I stare at the screen in desperation, waiting for a follow up, for anything. It’s far too late to hope for anything more but that doesn’t stop my heart from racing on. My body’s need for sleep pulls my mind and I fight it but it’s stronger than I am. The next time I wake up, my phone is dead and it almost makes me laugh.

Light streams through brighter than I’d like and I wrap a blanket around my body to keep it at bay, stumbling to plug my phone in and sinking to the floor to wait for it to turn back on. Seconds pass like hours, I fall asleep again waiting for an answer from him that will bring any form of peace. When the screen lights up, he still hasn’t reached out. It’s early there, he’s not awake. I wish he’d wake up.

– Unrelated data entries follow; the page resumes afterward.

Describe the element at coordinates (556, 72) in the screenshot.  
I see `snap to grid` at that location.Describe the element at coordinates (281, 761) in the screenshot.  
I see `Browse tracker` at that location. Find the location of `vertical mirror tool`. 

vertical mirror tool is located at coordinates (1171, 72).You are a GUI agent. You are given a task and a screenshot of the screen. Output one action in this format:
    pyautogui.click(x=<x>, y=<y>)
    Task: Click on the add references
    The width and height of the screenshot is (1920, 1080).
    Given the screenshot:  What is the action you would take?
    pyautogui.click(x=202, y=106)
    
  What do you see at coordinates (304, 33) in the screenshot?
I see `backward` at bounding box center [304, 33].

I call him because it feels more purposeful, knowing all along I’d leave a message. “Hey, listen. I don’t know what I said but it’s obviously not nothing. Call me.” I regret it as soon as I hang up, but the words are out there already and I can’t take them back. My mom texts me about lunch and it’s almost like she knows. Maybe she does, she kept tabs on me more than I think even I knew.

The message comes through before the waiter shows up with our food.

 _AH:_ _It’s nothing, seriously. I’ll call later, we’re busy right now. Hope you’re not too hungover._

It’s bullshit, it’s absolute bullshit. He must know I can see through it. I told him I loved him, I’m sure of it. Nothing else could get this response. Him running. He’s trying to protect himself from it and I can’t blame him. If the roles were reversed and some kid called me on my anniversary in the middle of the night declaring his love I’d probably be pretty shaken, too.

I excuse myself and try to offer up a genuine enough smile so Mom doesn’t worry too much, but I’m sure she does anyway. I call him and he ignores it, confirming my fears. I text him: _Please answer._ I call again, but he seems determined not to speak to me.

It’s fine, I should have expected it. It shouldn’t affect me. I return to Mom and we eat. She doesn’t ask and I don’t offer. She knows though, I can see it in her eyes that she knows I’m hurt.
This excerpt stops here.